**EXERCISE PROMPT:**
In the listing below, locate the line containing "امروز] (780, 1282)" and the line containing "تیتر منتخب (610, 144)". Output both of them and every line between, exactly as written, and nothing more.

**DATA UNDER STUDY:**

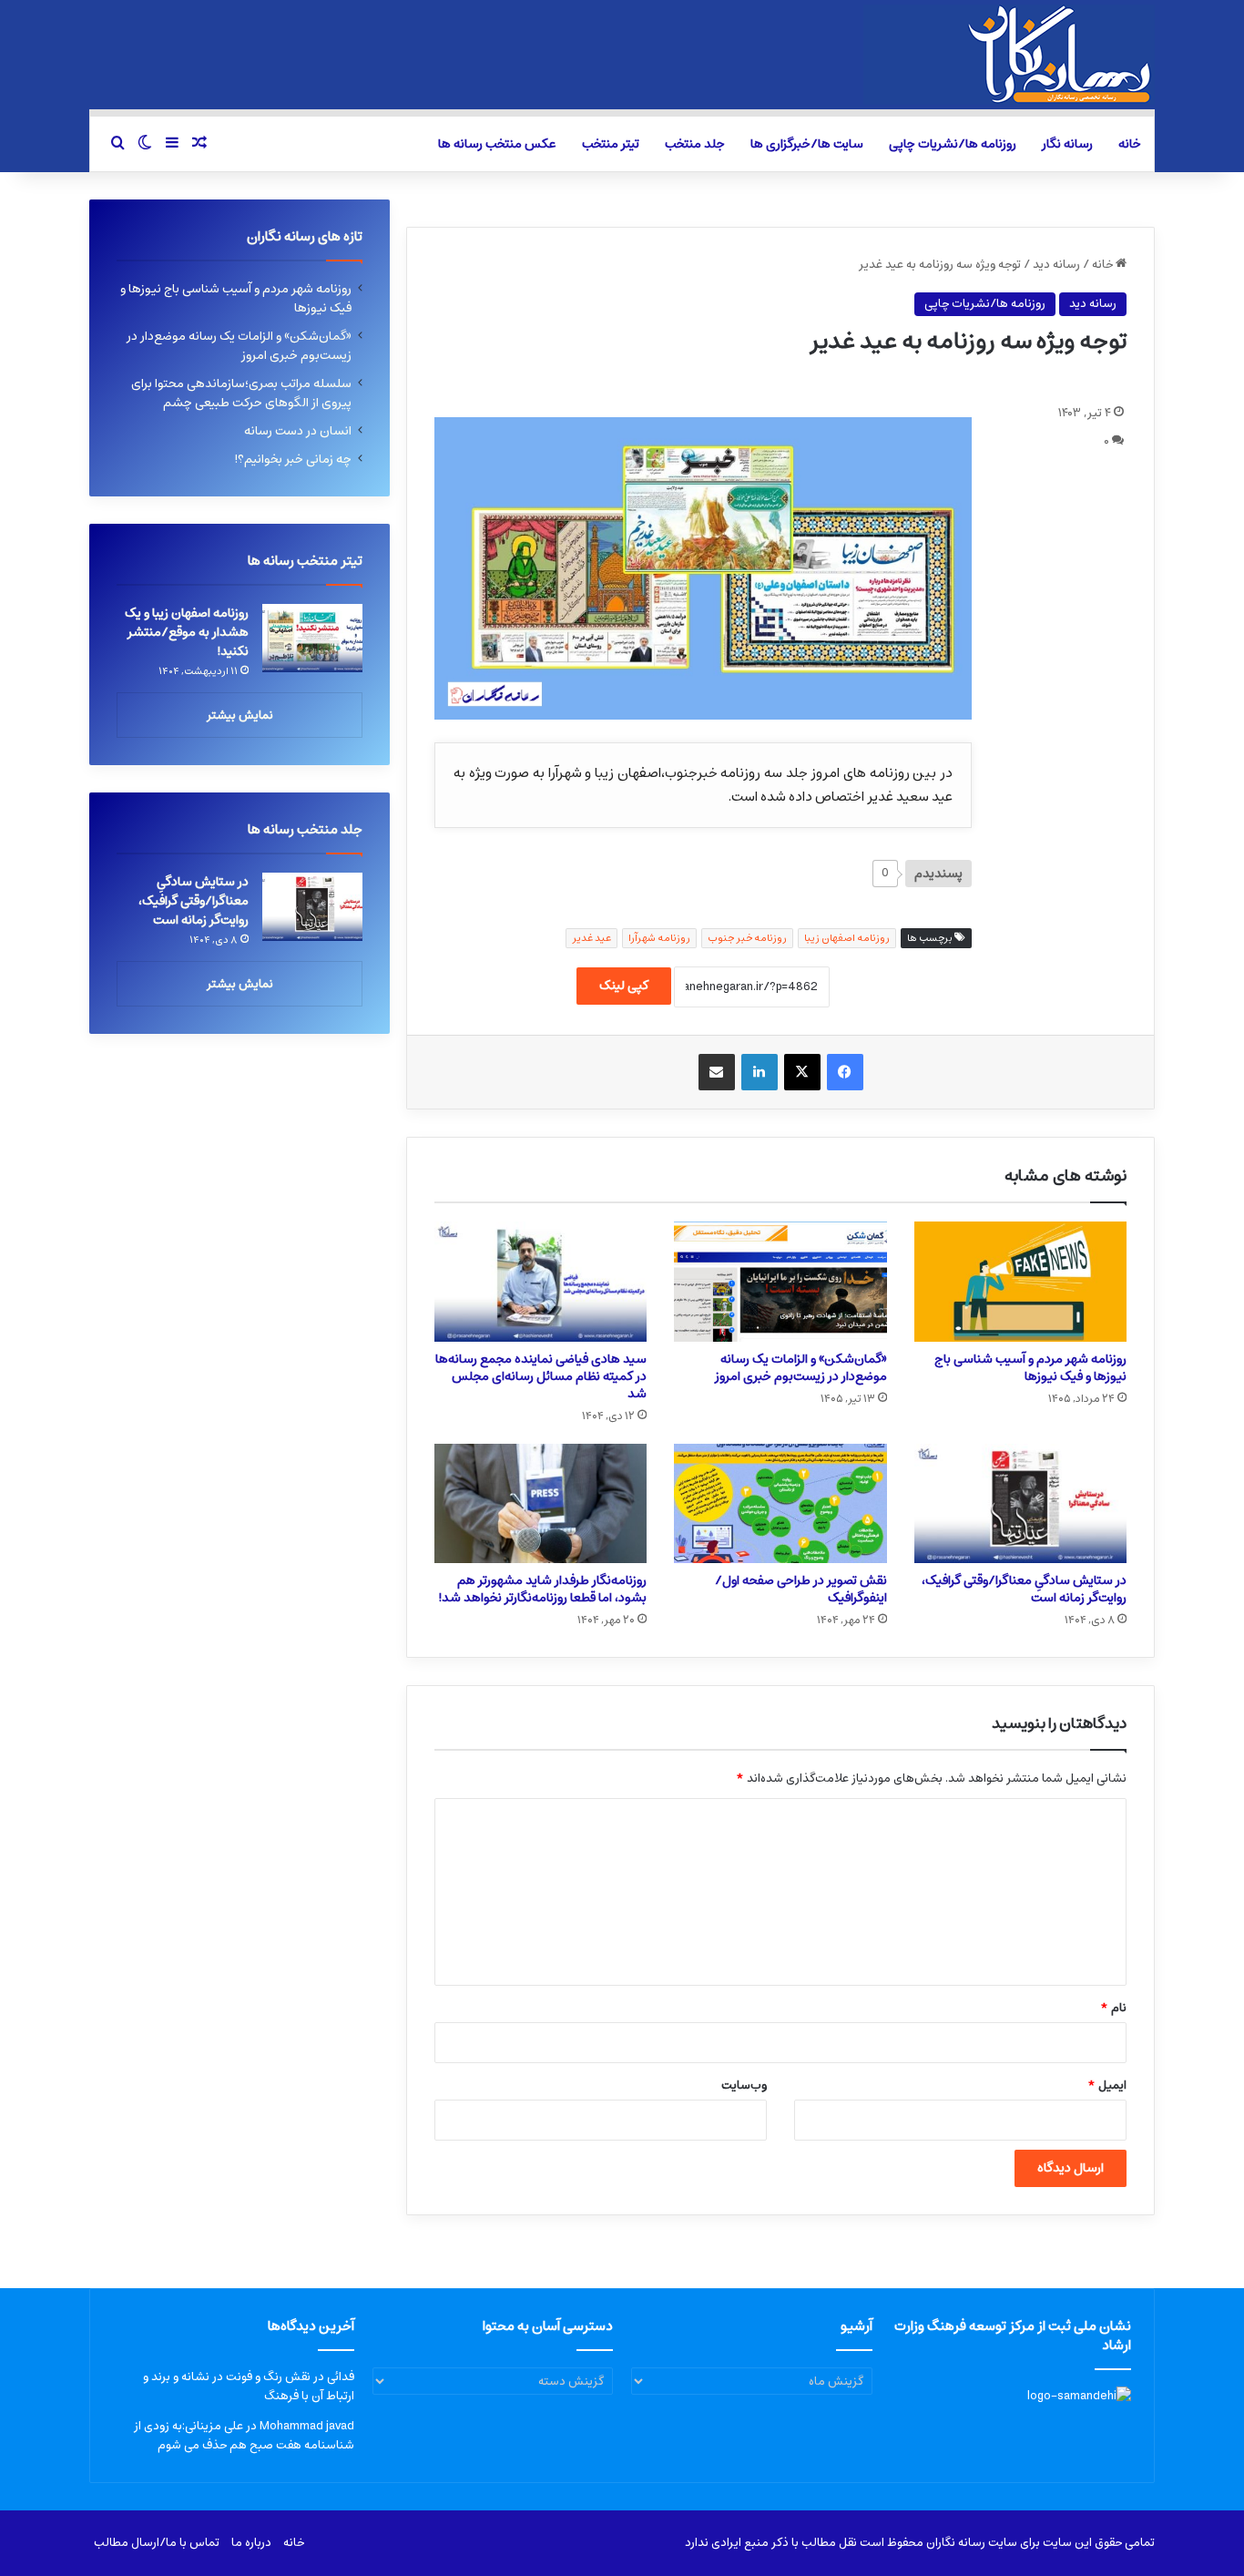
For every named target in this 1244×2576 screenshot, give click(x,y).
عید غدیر (591, 937)
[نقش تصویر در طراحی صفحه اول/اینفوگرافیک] (780, 1504)
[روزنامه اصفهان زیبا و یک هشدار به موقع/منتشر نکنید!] (312, 638)
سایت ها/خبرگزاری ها (806, 144)
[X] (802, 1072)
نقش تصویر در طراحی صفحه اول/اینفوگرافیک (801, 1589)
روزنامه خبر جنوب (747, 937)
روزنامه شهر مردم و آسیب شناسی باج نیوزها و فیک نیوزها (1030, 1367)
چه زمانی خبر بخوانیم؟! (293, 459)
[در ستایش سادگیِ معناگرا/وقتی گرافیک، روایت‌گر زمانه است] (1020, 1504)
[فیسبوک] (845, 1072)
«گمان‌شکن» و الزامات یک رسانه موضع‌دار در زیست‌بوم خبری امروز (801, 1367)
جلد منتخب (695, 144)
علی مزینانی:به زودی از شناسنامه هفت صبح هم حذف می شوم (244, 2436)
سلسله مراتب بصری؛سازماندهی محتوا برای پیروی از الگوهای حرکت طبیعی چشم (241, 393)
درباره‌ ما (251, 2542)
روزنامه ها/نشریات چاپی (952, 144)
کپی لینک (623, 986)
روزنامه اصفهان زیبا (847, 937)
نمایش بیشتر (240, 715)
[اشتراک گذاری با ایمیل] (716, 1072)
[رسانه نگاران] (1009, 55)
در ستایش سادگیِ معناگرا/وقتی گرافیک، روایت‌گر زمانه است (1024, 1589)
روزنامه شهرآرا (659, 937)
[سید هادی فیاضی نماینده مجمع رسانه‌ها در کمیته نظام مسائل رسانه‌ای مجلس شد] (540, 1282)
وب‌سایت (744, 2085)
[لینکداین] (759, 1072)
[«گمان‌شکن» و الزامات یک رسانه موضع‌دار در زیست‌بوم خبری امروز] (780, 1282)
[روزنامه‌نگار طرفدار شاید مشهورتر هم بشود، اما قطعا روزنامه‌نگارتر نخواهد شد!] (540, 1504)
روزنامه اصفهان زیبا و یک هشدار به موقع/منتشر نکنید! (187, 632)
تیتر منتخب (610, 144)
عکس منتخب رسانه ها (497, 144)
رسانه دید (1056, 264)
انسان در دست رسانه (298, 431)
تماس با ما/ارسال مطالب (156, 2542)
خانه (1129, 144)
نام (1113, 2008)
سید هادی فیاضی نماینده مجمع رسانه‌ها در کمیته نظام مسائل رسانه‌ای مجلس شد (541, 1376)
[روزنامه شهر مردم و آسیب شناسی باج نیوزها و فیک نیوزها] (1020, 1282)
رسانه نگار (1067, 144)
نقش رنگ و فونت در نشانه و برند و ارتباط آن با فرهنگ (248, 2386)
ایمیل (1107, 2085)
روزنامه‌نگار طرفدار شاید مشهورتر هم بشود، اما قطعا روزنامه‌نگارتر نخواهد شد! (542, 1589)
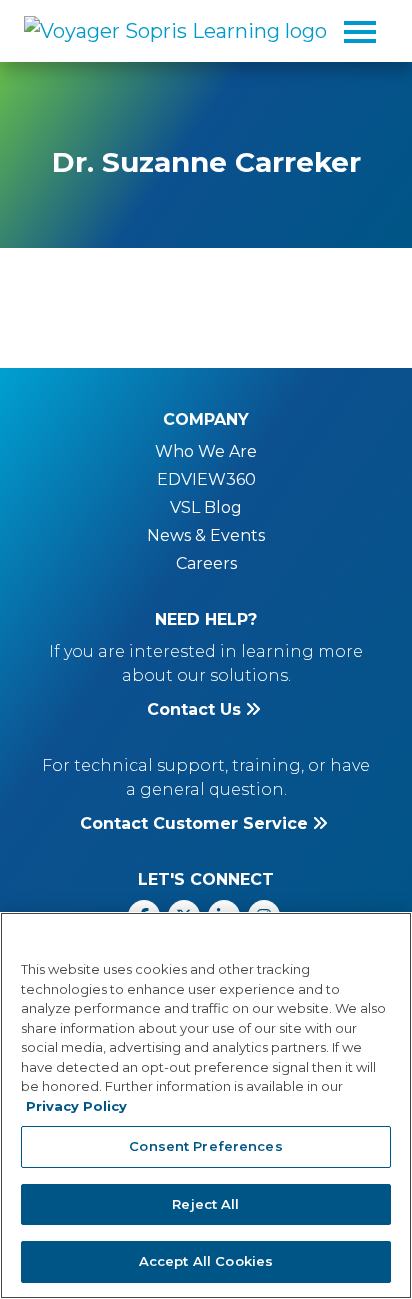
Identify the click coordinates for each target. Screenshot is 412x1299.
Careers (206, 563)
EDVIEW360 (206, 479)
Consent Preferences (205, 1146)
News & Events (206, 535)
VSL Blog (206, 507)
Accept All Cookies (206, 1261)
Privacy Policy (76, 1106)
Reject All (205, 1204)
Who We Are (206, 451)
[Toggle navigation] (360, 31)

**RESPONSE AREA:**
[«گمان‌شکن» و الزامات یک رسانه موضع‌دار در زیست‌بوم خبری امروز] (780, 1282)
[روزنامه‌نگار طرفدار شاید مشهورتر هم بشود، اما قطعا روزنامه‌نگارتر نخواهد شد!] (540, 1504)
روزنامه اصفهان زیبا و یک هشدار به موقع/منتشر نکنید! (187, 632)
تیتر منتخب (610, 144)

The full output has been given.